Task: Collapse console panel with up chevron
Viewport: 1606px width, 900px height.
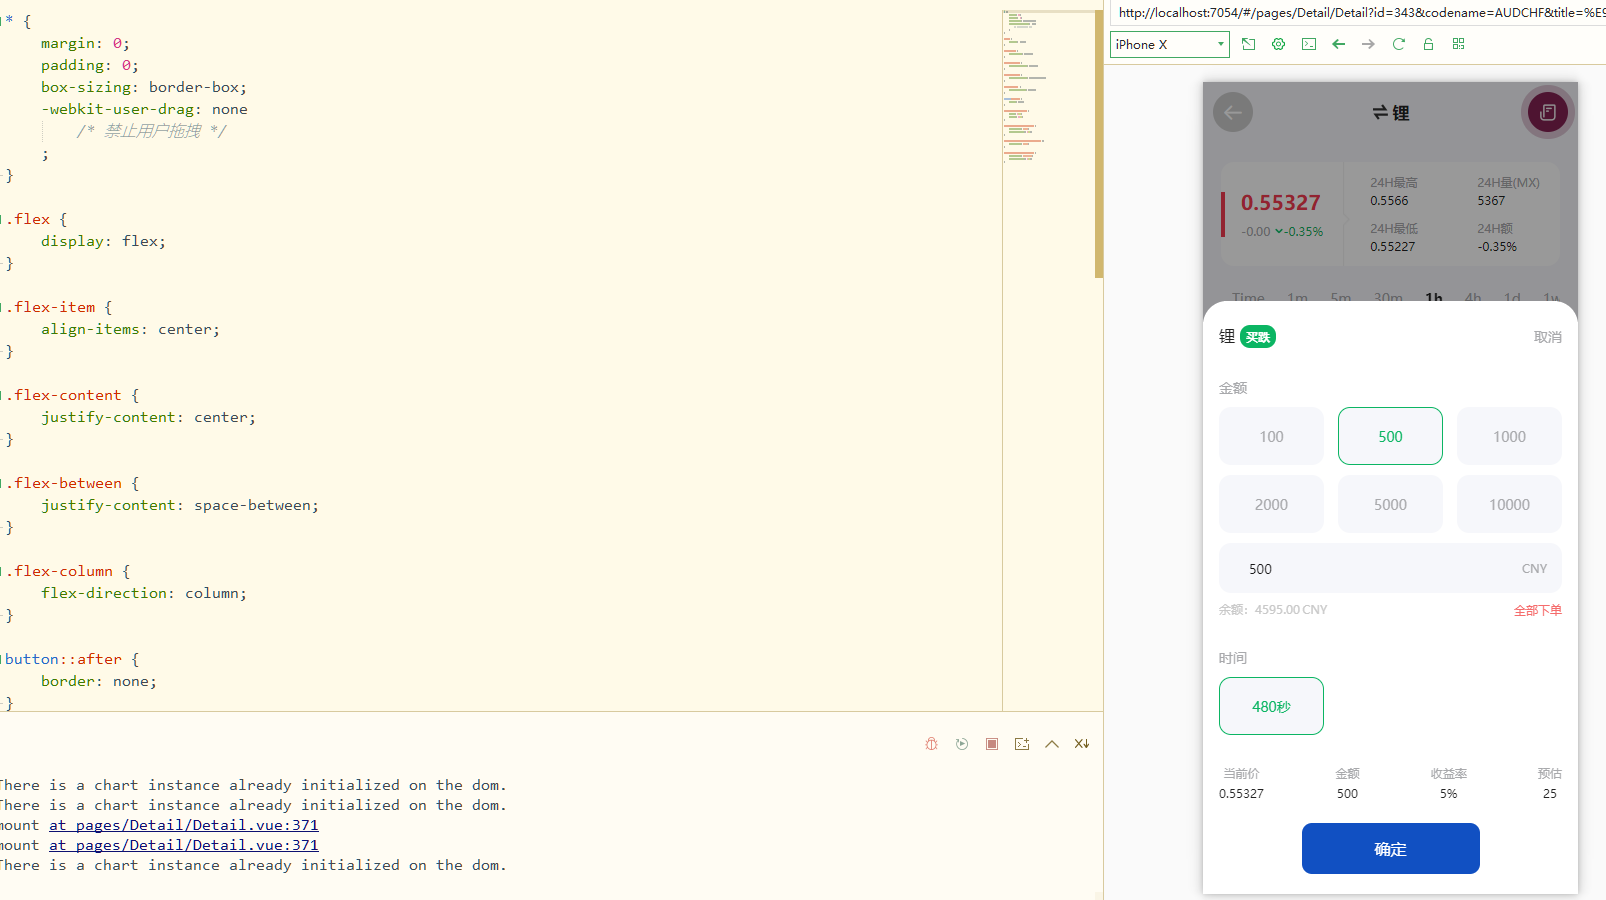Action: click(x=1051, y=744)
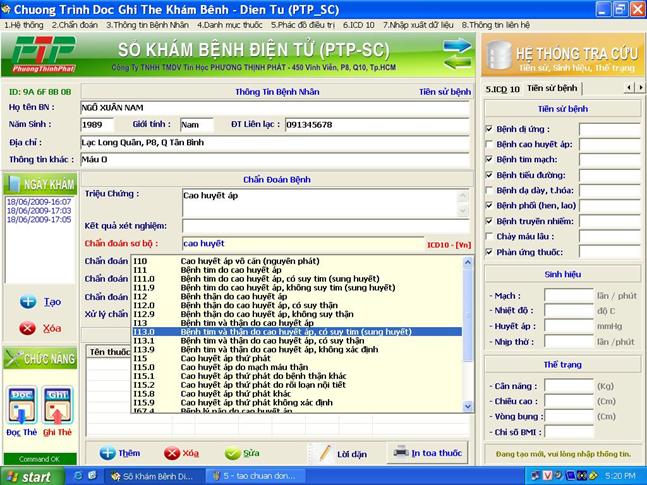Screen dimensions: 647x485
Task: Check the Chảy máu lâu checkbox
Action: tap(488, 236)

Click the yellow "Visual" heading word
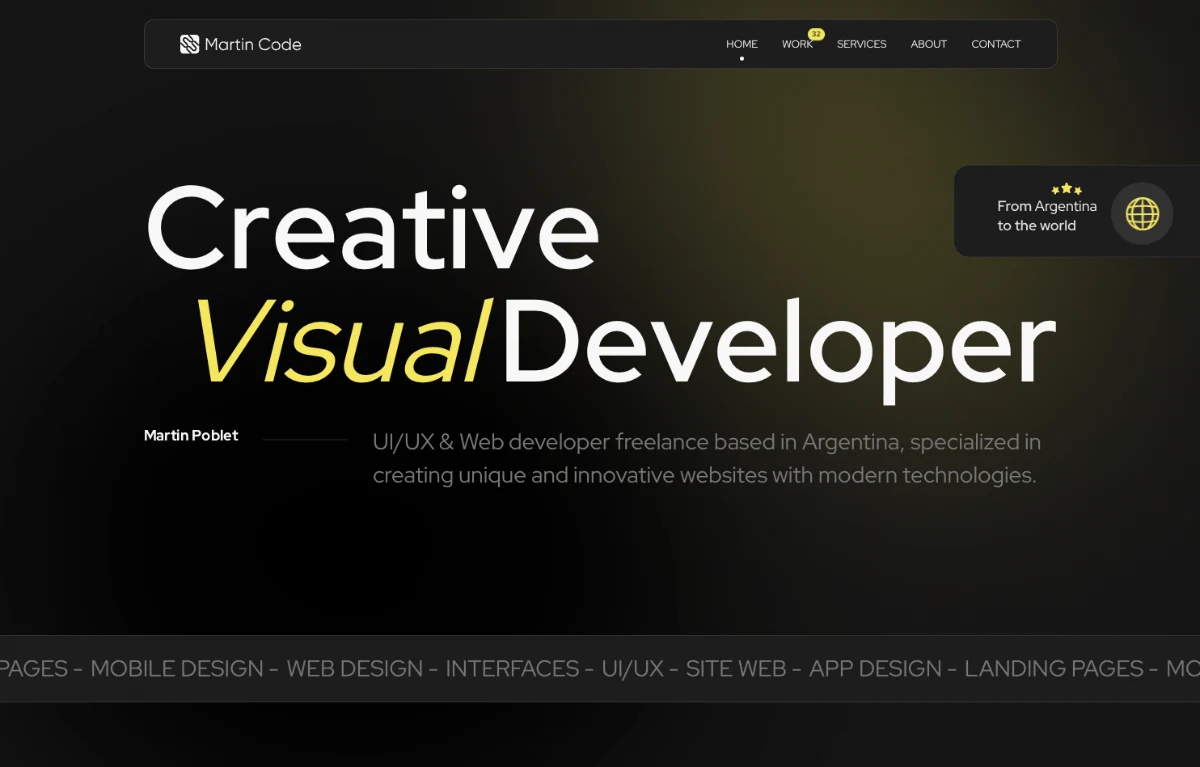coord(340,341)
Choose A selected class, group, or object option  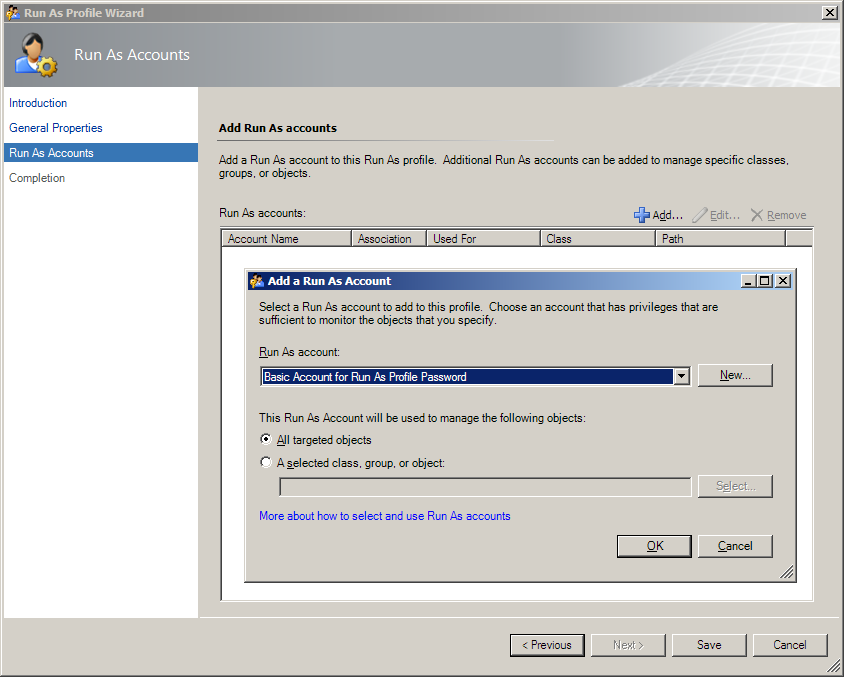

### Exercise
Write the entries out again exactly as they appear, with the pictures omitted.

### Answer for the task
Task: Collapse console panel with up chevron
Viewport: 1606px width, 900px height.
Action: click(x=1051, y=744)
Screen dimensions: 647x485
Task: Check the Chảy máu lâu checkbox
Action: tap(488, 236)

Click the yellow "Visual" heading word
coord(340,341)
Choose A selected class, group, or object option  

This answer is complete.